Dataset extract:

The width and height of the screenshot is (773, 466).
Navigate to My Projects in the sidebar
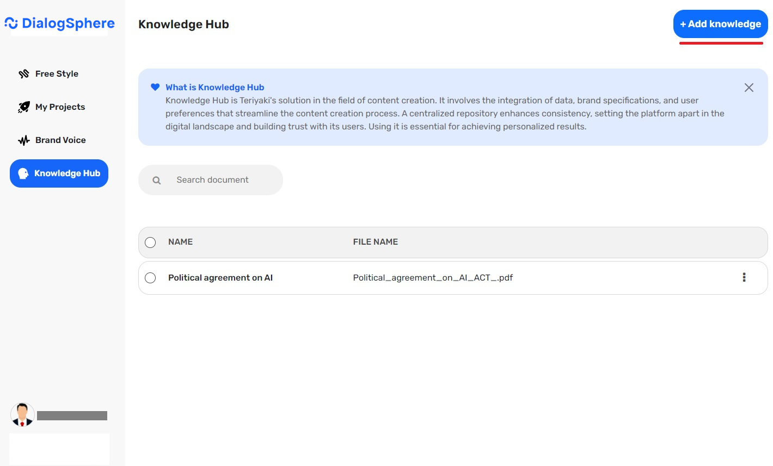click(x=60, y=107)
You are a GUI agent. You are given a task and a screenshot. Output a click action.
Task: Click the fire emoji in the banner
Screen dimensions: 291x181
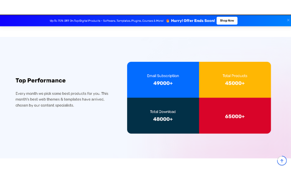click(x=167, y=21)
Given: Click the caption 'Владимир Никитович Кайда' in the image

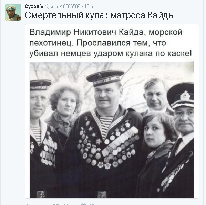Looking at the screenshot, I should (87, 32).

Work to be completed: Your response must reproduce the listing above word for word and must contain none of its pictures.

Solution for this task:
The width and height of the screenshot is (773, 466).
Navigate to My Projects in the sidebar
click(x=60, y=107)
You are a GUI agent. You are given a task and a screenshot. Output a click action.
Task: Click the fire emoji in the banner
Screen dimensions: 291x181
click(x=167, y=21)
Given: Click the caption 'Владимир Никитович Кайда' in the image

Looking at the screenshot, I should (87, 32).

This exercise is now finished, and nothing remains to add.